Buchanan, who had mounted an insurgent primary challenge from the right, had made the president sweat in the early going in New Hampshire, where Bush’s break from his “Read My Lips: No New Taxes” pledge came to symbolize voters’ concerns about the economy. Buchanan’s shoestring effort was doomed from the beginning, but the message he delivered that night in Houston was met with raucous populist applause for “Pitchfork Pat.”
As he approached the end of his remarks, his voice dropped to a hush, and he spoke in a more serious tone than he used on The McLaughlin Group, as he said:
My friends, this election is about more than who gets what. It is about who we are. It is about what we believe and what we stand for as Americans. There is a religious war going on in this country. It is a cultural war as critical to the kind of nation we shall be as was the Cold War itself, for this war is for the soul of America…
My friends, these people are our people. They don’t read Adam Smith or Edmund Burke, but they come from the same schoolyards, the same playgrounds and towns as we come from. They share our beliefs and convictions, our hopes and our dreams. They are the conservatives of the heart. They are our people, and we need to reconnect with them. We need to let them know we know how bad they’re hurting. They don’t expect miracles of us, but they need to know we care.
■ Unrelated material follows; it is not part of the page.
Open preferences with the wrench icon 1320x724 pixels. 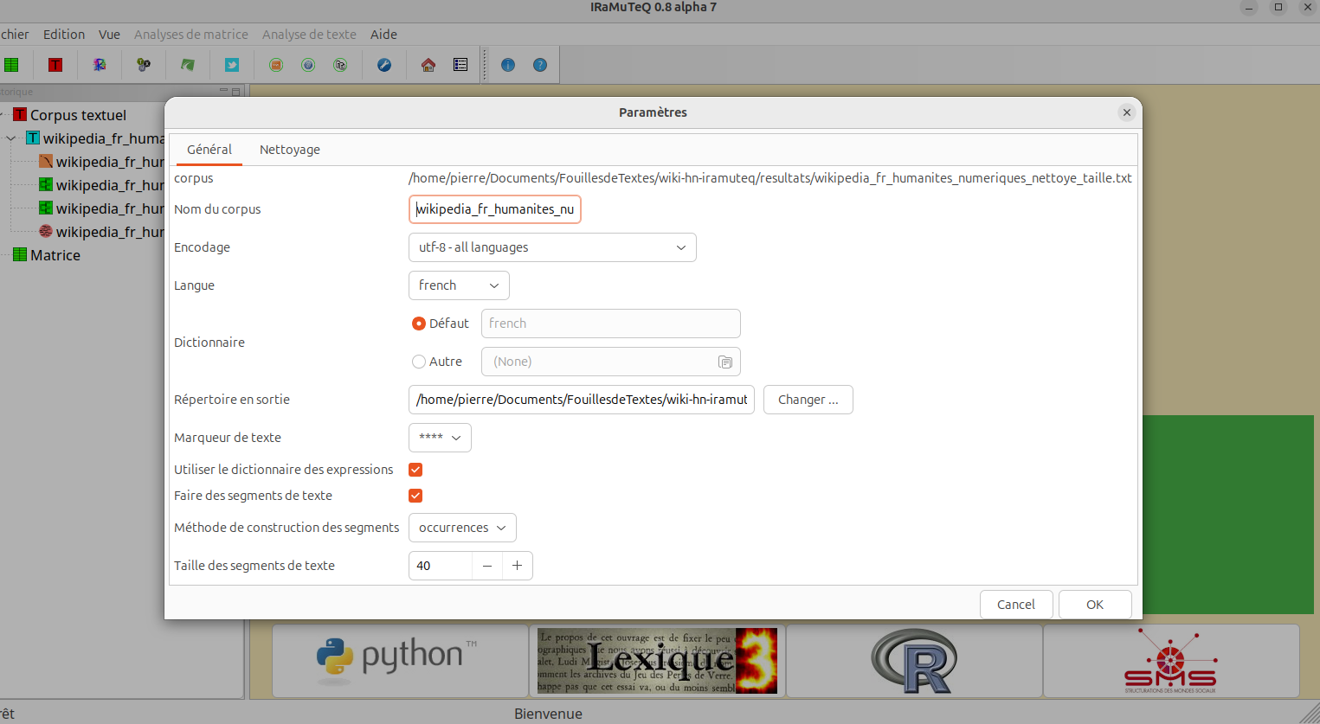point(384,65)
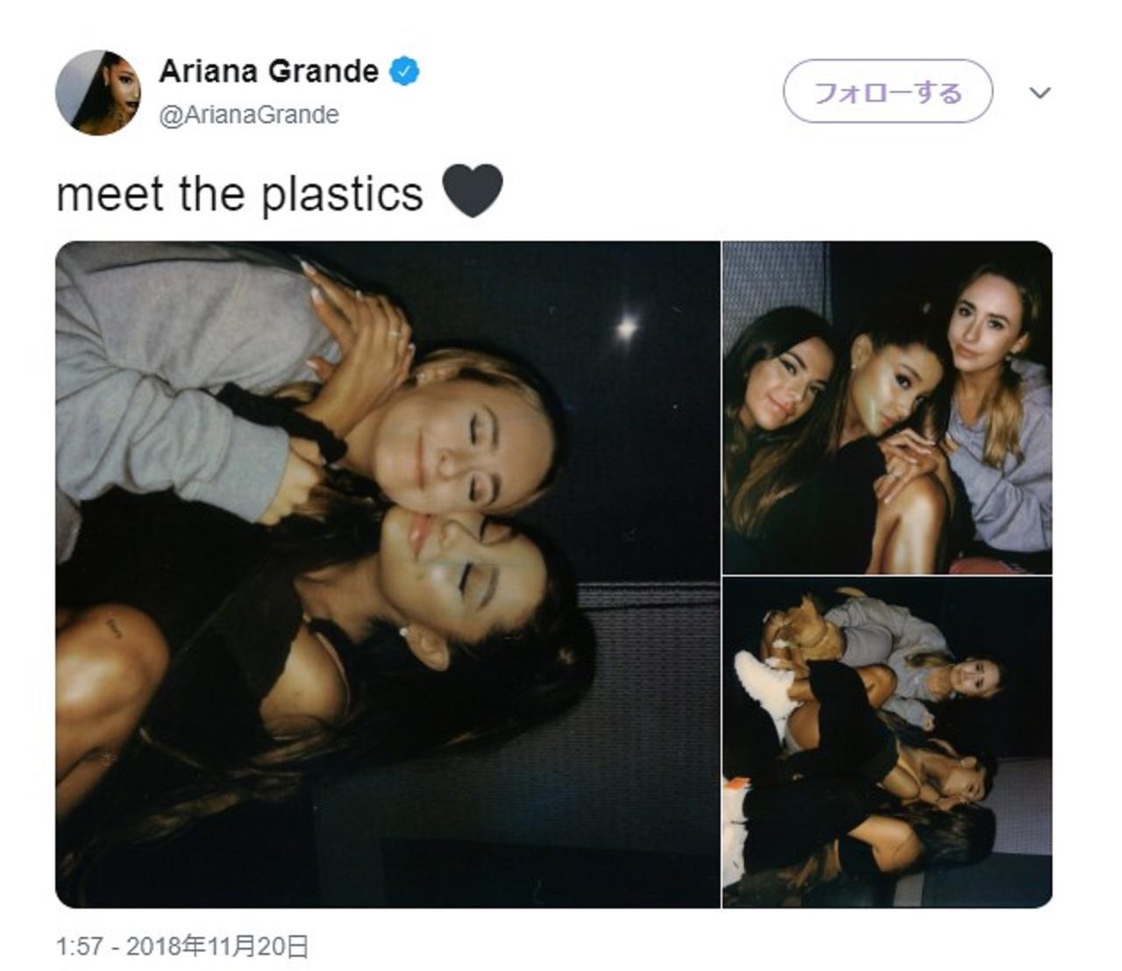Click the 2018年11月20日 date text
The image size is (1122, 971).
(x=218, y=946)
What’s fascinating about Buchanan’s culture war speech three decades on is how little it has to do with what are typically considered “culture war” issues by the media complex. Abortion and gay marriage receive scant mention; gun rights none at all. Buchanan instead spent far more of his speech talking about jobs, spending and environmentalism. He closed with a fervent image of the violent Los Angeles riots of that spring.
The culture war battles of 2022 echo this dynamic. Democrats, who view the Supreme Court’s decision overturning Roe v. Wade as a political lifeline, want to define the culture war according to a familiar trio: abortion, guns and gay marriage. But for Republicans — and, they hope, for most independent voters — the culture-war issues of the day are very different. They are about crime and policing, a border that’s out of control, an economy that doesn’t work for the middle class, a radical trans agenda and a race-focused education regime. The forgiveness of student loans by President Joe Biden’s White House is a culture-war issue, too, as are the increased leftist pressure campaigns weaponizing Big Tech and corporate America against conservative Americans, including their own workers.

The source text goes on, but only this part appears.